# 3. Transforming Data Types

Data type transformation is an essential part of data preprocessing. Incorrect data types can cause errors in analysis and modeling, making it crucial to ensure that each column in your dataset has the correct type.

## Identifying Incorrect Data Types

### Why Identify Incorrect Data Types?
1. **Error Prevention**: Certain operations are only valid for specific data types. For example, mathematical operations require numeric data types.
2. **Efficiency**: Correct data types reduce memory usage and increase computational efficiency.
3. **Accuracy**: Ensures that downstream analyses and models function as expected.

### Methods to Inspect Data Types
Pandas provides tools to check the data types of each column:

- **`dtypes`**: Displays the data type of each column.
- **`info()`**: Provides a concise summary of the DataFrame, including data types and non-null counts.



In [None]:
import pandas as pd

# Example DataFrame
data = {"ID": ['001', '002', '003'], "Join Date": ['2021-01-01', '2021-02-15', 'Invalid Date'], "Salary": ['50000', '60000', '70000']}
df = pd.DataFrame(data)

# Inspect data types
print('Data types:')
print(df.dtypes)

# Get a summary of the DataFrame
print('DataFrame Info:')
print(df.info())

## Converting Data Types

Transforming columns to appropriate data types ensures the data can be used correctly.

### 1. Numerical Data
Numeric data is often incorrectly stored as strings, which prevents mathematical operations.

#### Methods:
1. **`astype()`**: Converts a column to a specific type.
2. **`to_numeric()`**: Converts data to numeric, with options to handle errors gracefully.

#### Examples:


In [None]:
# Convert ID column to integer
df['ID'] = df['ID'].astype(int)
print('After converting ID to integer:')
print(df.dtypes)

# Convert Salary column to numeric
df['Salary'] = pd.to_numeric(df['Salary'])
print('After converting Salary to numeric:')
print(df.dtypes)

### 2. Datetime Data

Dates and times are often stored as strings, but proper analysis requires converting them to datetime objects.

#### Methods:
1. **`to_datetime()`**: Converts strings to datetime objects.

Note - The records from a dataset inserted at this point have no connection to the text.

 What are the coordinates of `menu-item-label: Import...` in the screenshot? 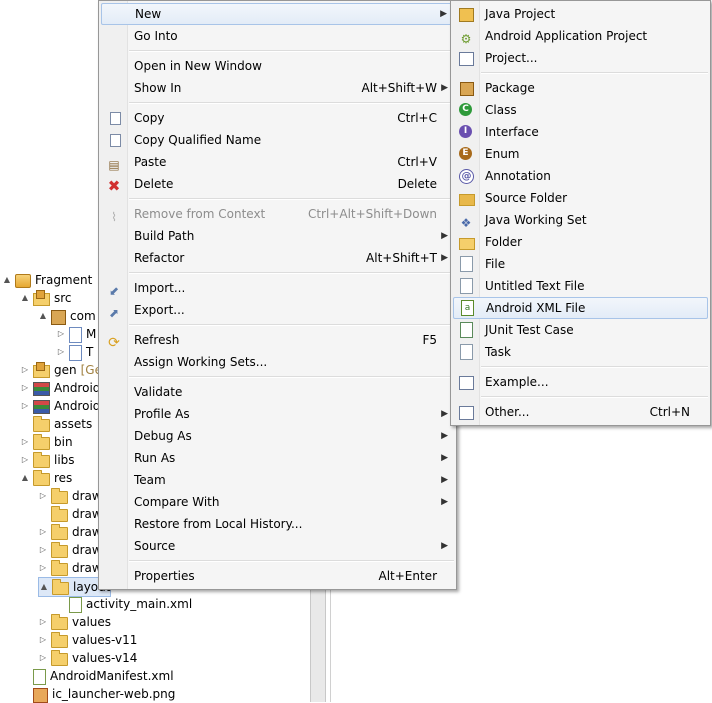 It's located at (160, 288). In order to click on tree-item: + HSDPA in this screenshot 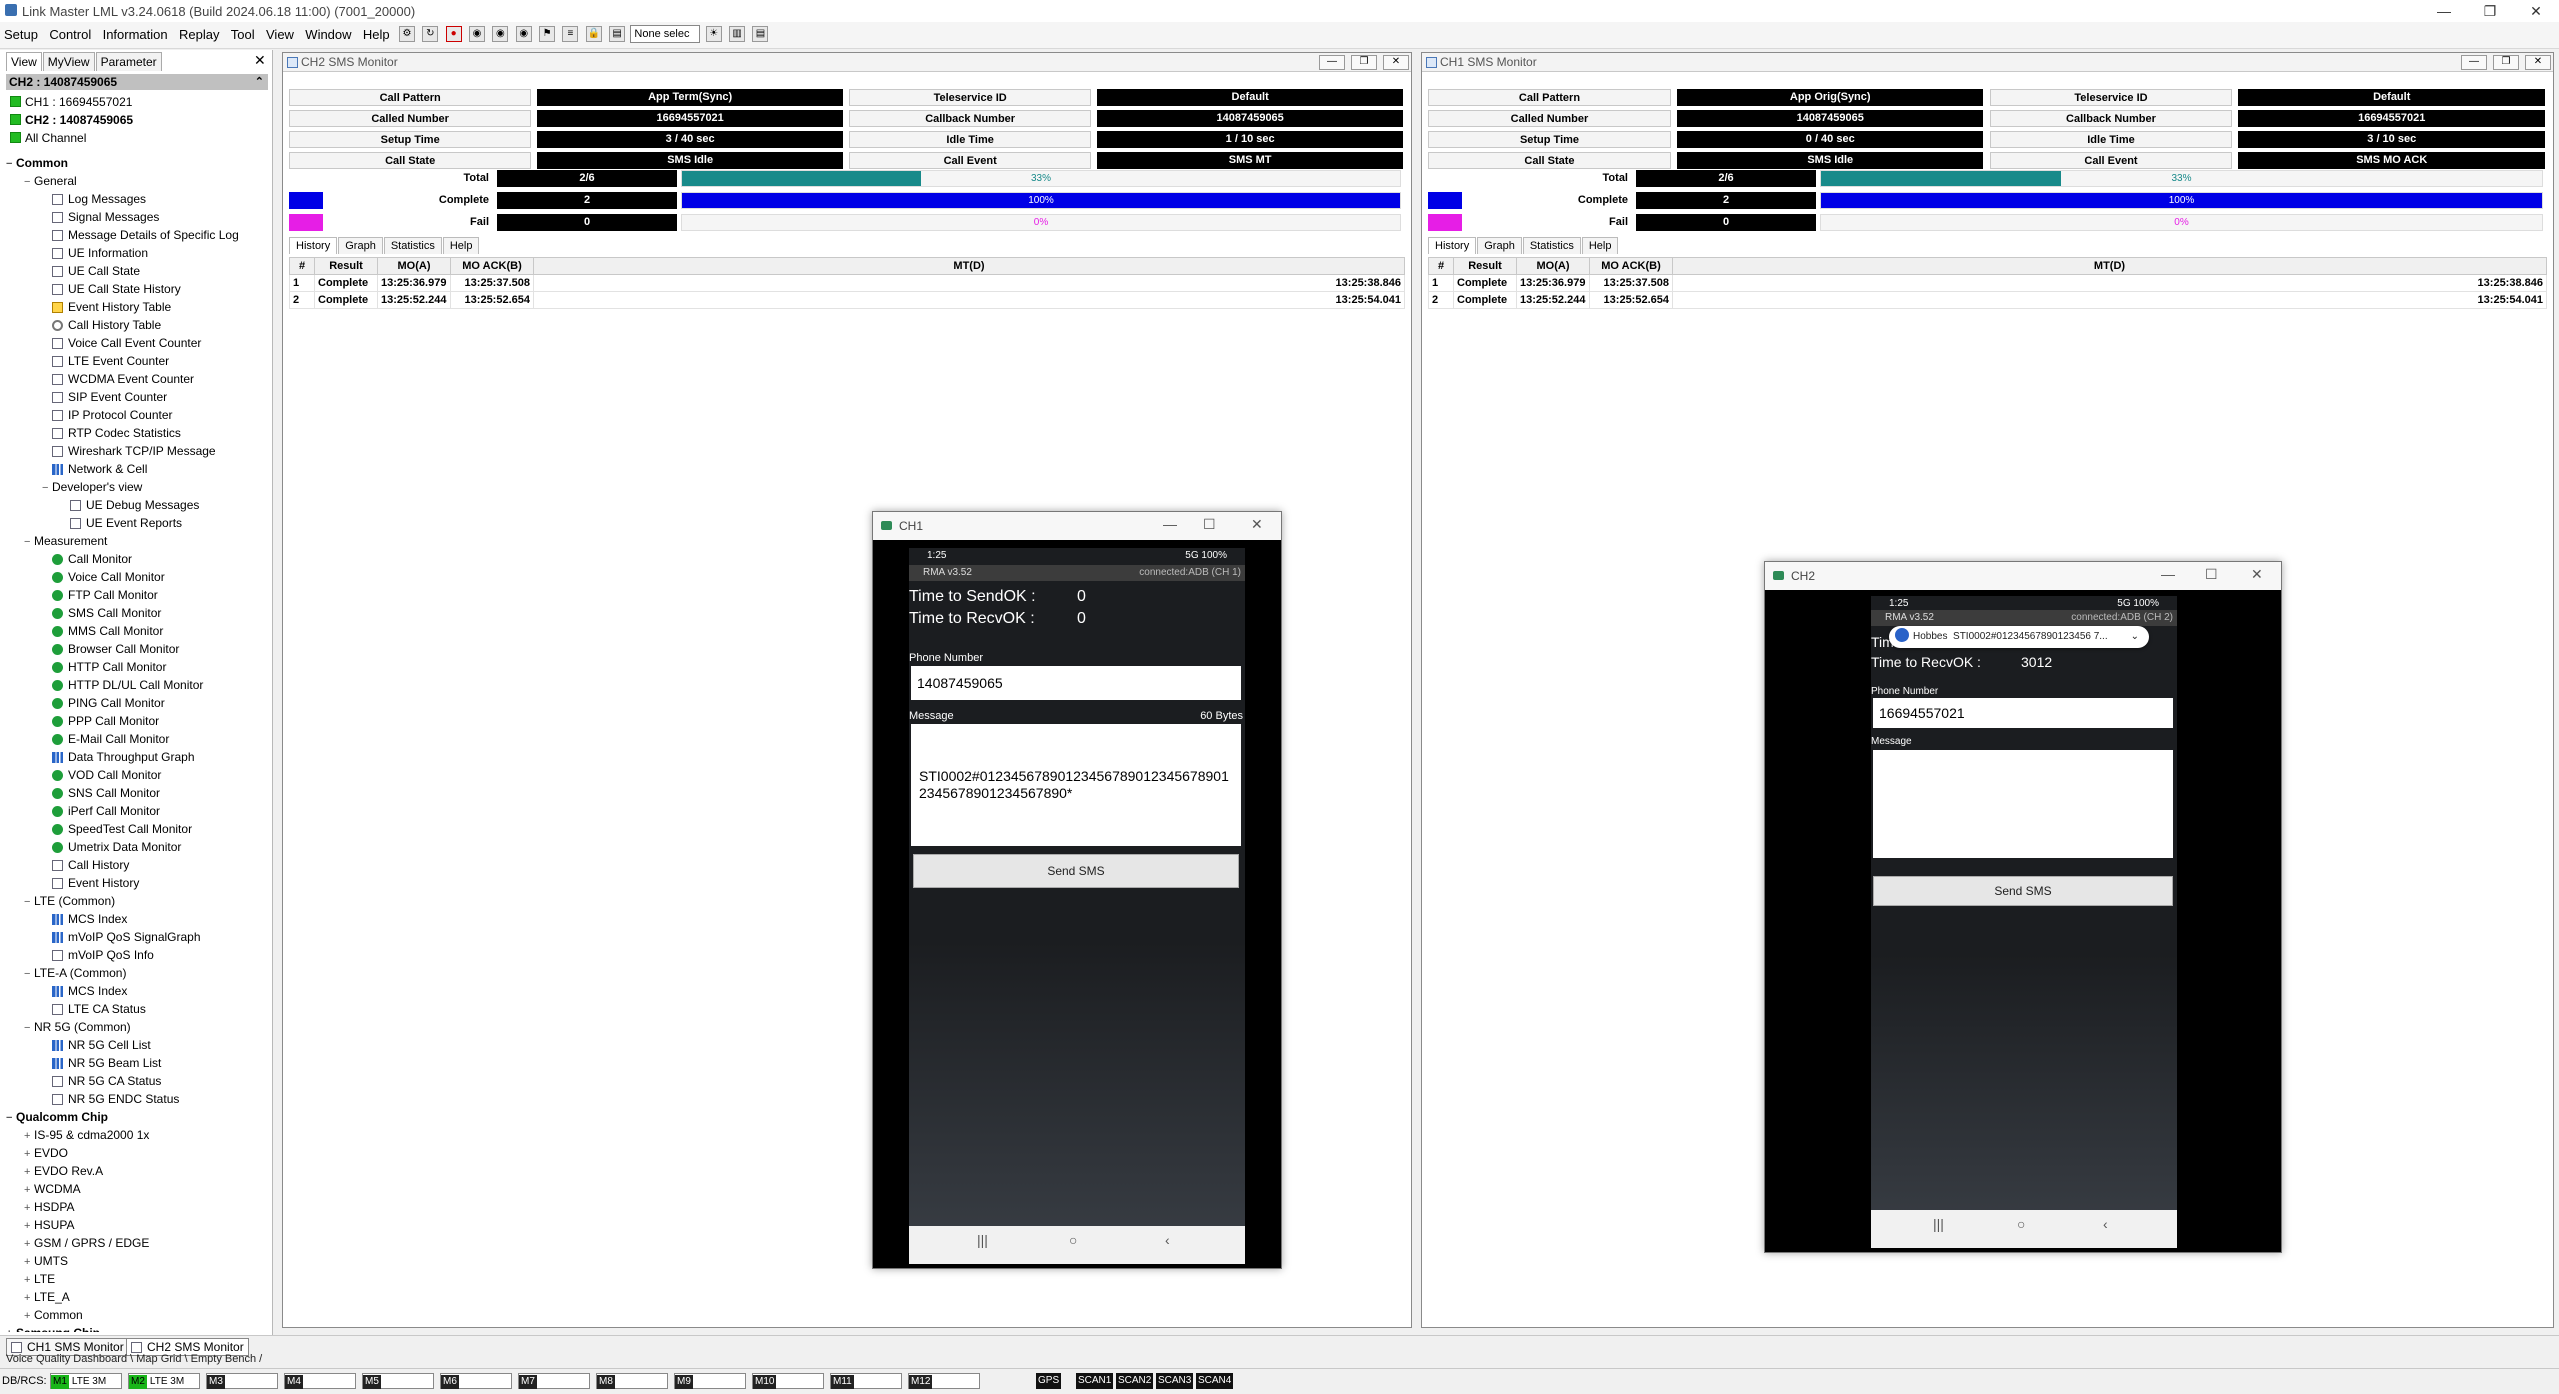, I will do `click(49, 1207)`. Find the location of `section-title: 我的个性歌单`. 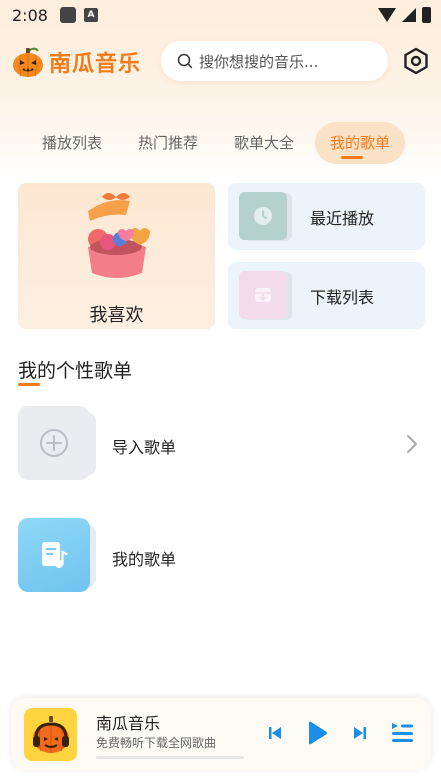

section-title: 我的个性歌单 is located at coordinates (76, 371).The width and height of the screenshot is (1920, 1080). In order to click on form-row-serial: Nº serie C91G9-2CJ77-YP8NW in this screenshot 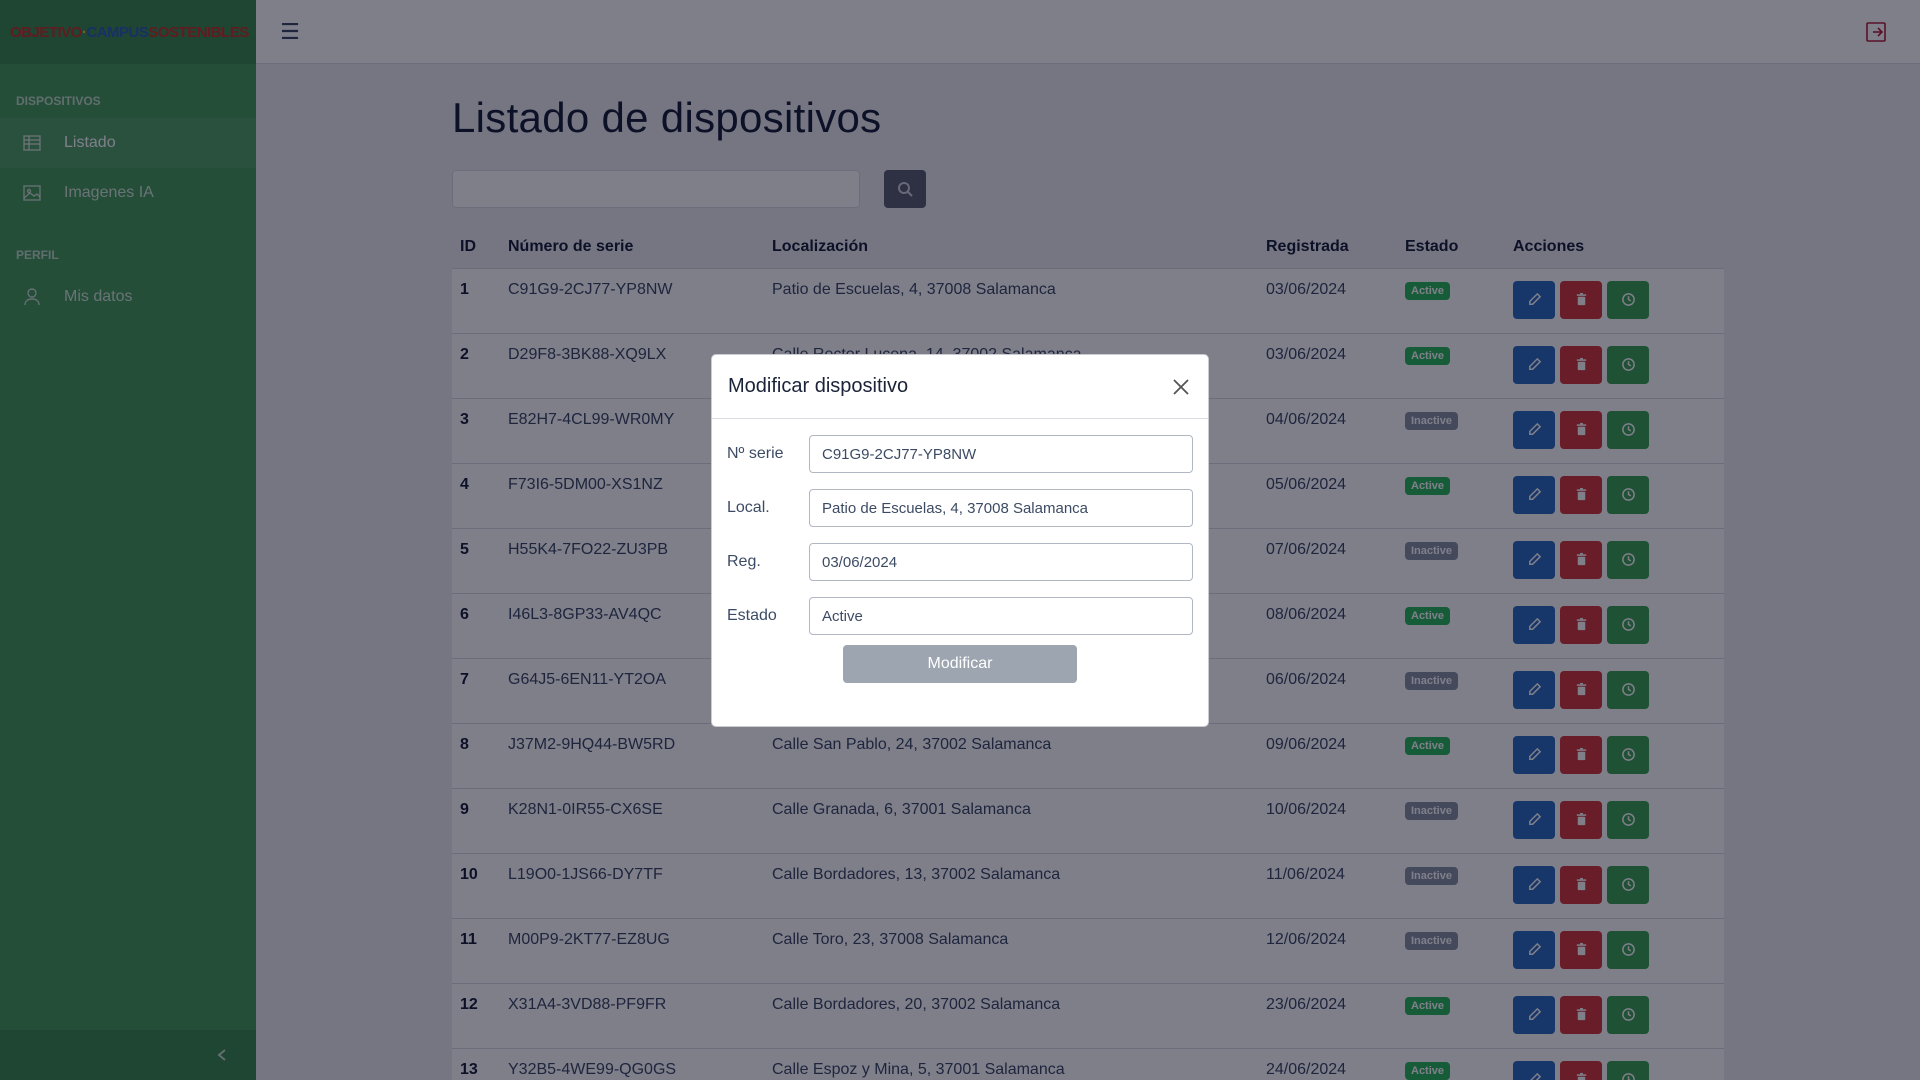, I will do `click(960, 454)`.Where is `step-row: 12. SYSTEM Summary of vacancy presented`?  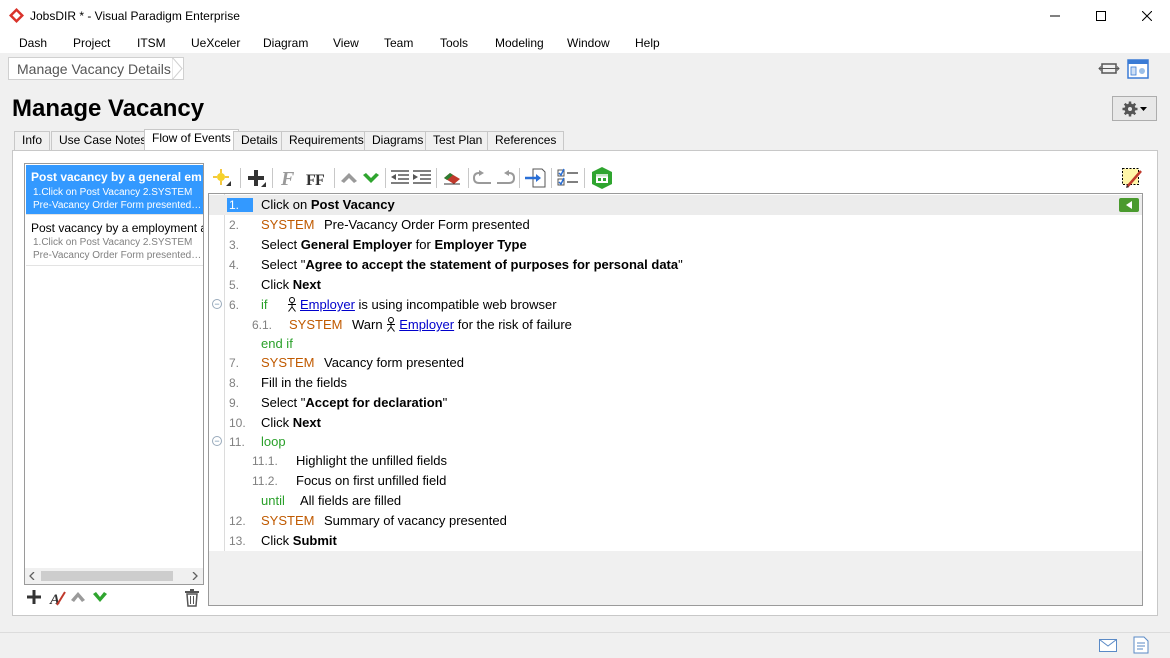
step-row: 12. SYSTEM Summary of vacancy presented is located at coordinates (676, 521).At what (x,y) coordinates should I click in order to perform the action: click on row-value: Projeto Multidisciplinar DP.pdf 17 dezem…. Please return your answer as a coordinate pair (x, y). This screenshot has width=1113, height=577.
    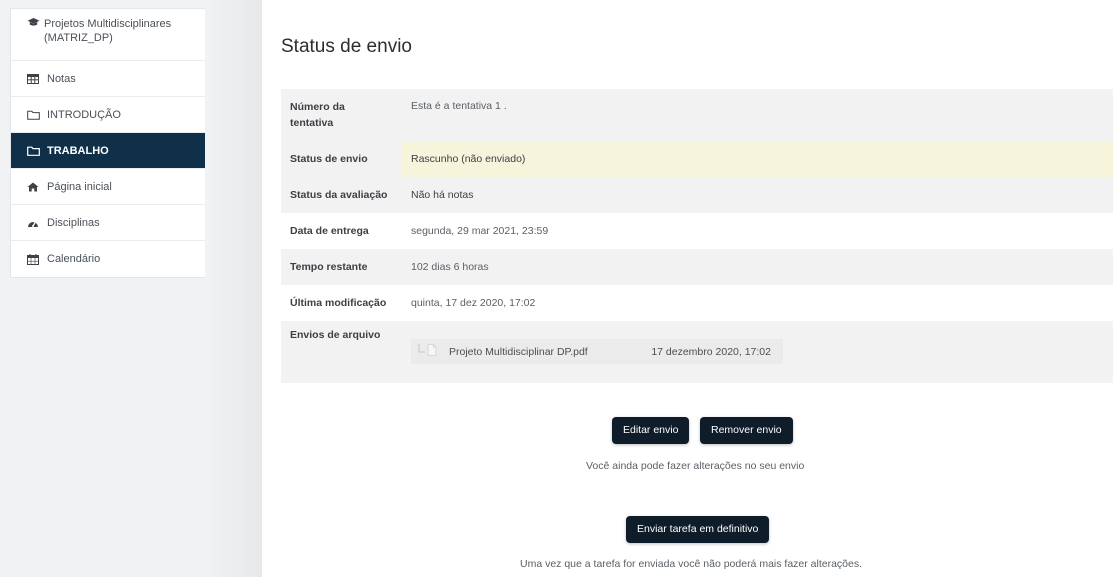
    Looking at the image, I should click on (758, 352).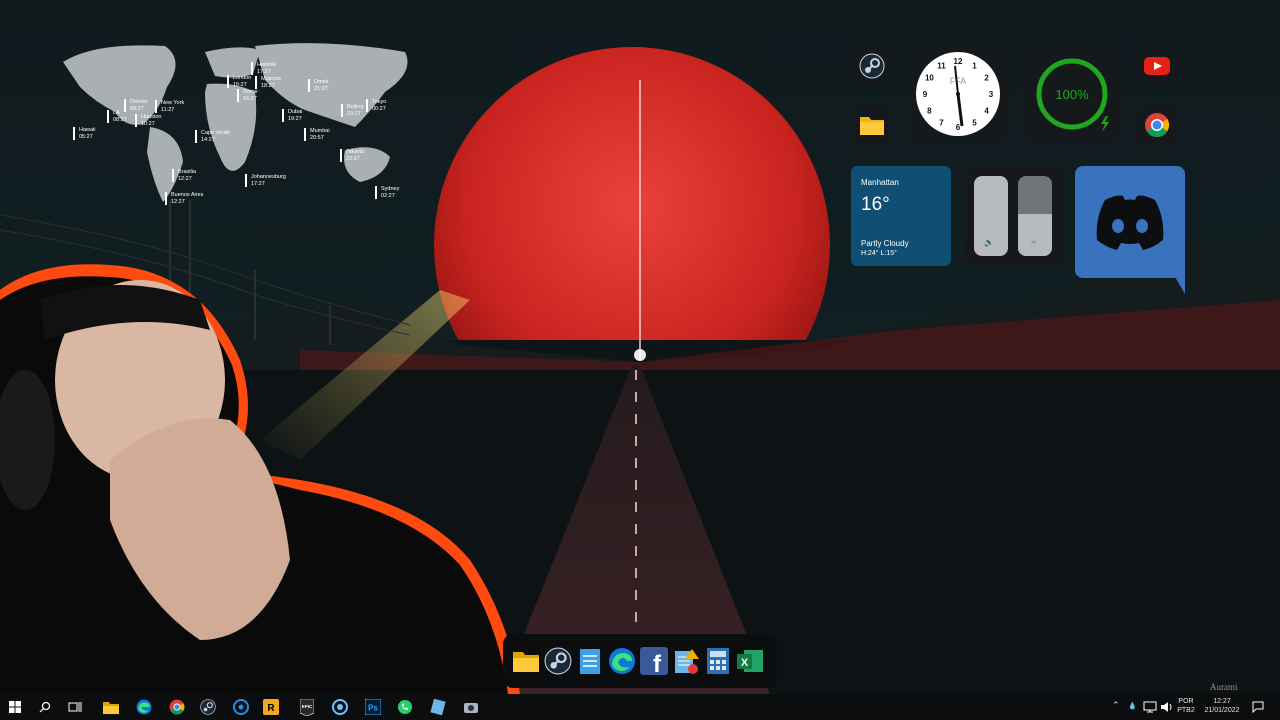 This screenshot has width=1280, height=720. I want to click on search-button, so click(45, 707).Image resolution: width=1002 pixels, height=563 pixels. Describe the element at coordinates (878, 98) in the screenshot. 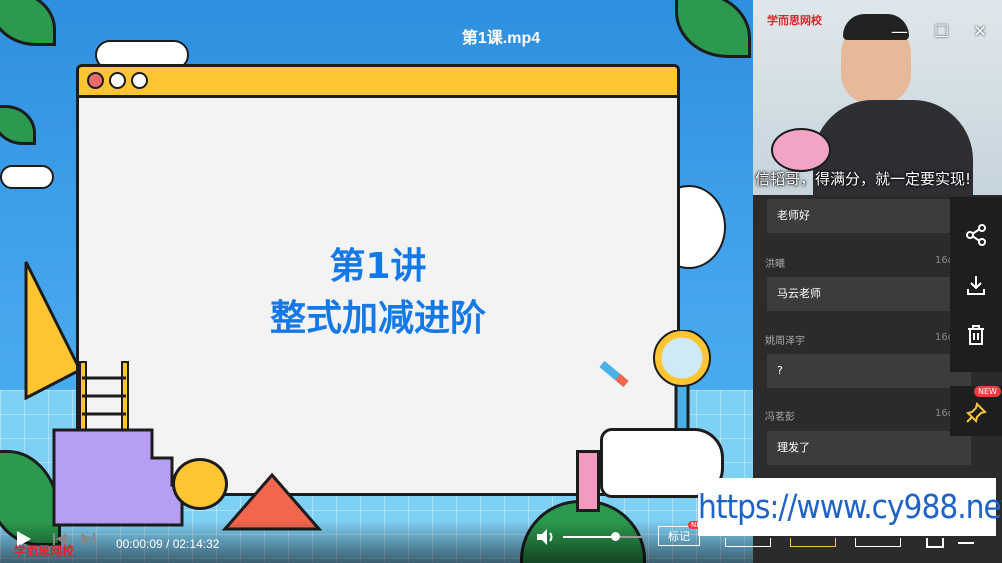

#### Why Use `to_datetime()`?
- Ensures consistency in datetime representation.
- Enables efficient comparison, filtering, and time-based calculations.
- Handles complex date formats with proper formatting.

#### Format Specification:
The `format` parameter in `to_datetime()` allows specifying the expected date format for faster and more reliable parsing. Common format codes include:
- `%Y`: Year (e.g., 2024)
- `%m`: Month (e.g., 01 for January)
- `%d`: Day (e.g., 15)
- Example: A date like '2024-01-15' has the format `%Y-%m-%d`.

#### Error Handling:
The `errors` parameter controls how invalid dates are handled:
- **`errors='raise'`**: Raises an error for invalid dates (default behavior).
- **`errors='coerce'`**: Converts invalid dates to `NaT` (Not a Time).
- **`errors='ignore'`**: Leaves invalid dates as-is.

#### Examples:


In [None]:
# Convert Join Date to datetime
df['Join Date'] = pd.to_datetime(df['Join Date'], format='%Y-%m-%d', errors='coerce')
print('After converting Join Date to datetime:')
print(df)
print(df.dtypes)

### 3. Categorical Data

Categorical data represents discrete values, such as categories or labels. Converting columns to categorical type can:
- Reduce memory usage significantly.
- Enable faster computations for certain operations.

#### Method:
1. **`astype('category')`**: Converts a column to categorical type.

#### Examples:


In [None]:
# Convert Name column to category
df['Name'] = df['Name'].astype('category')
print('After converting Name to category:')
print(df.dtypes)
print('Memory usage before and after conversion:')
print('Before conversion:', df.memory_usage(deep=True))
print('After conversion:', df.memory_usage(deep=True))

## Memory Optimization through Data Type Conversion

Transforming data types not only ensures correctness but can also reduce memory usage.
- Converting string columns to `category` can reduce memory usage significantly for columns with a limited number of unique values.
- Using appropriate numeric types (e.g., `float32` instead of `float64`) can also save memory.

#### Example:
- A column of strings with repeated categories (e.g., 'A', 'B', 'C') can be converted to categorical type, which stores values more efficiently.

By optimizing data types, you can handle larger datasets and improve processing speed.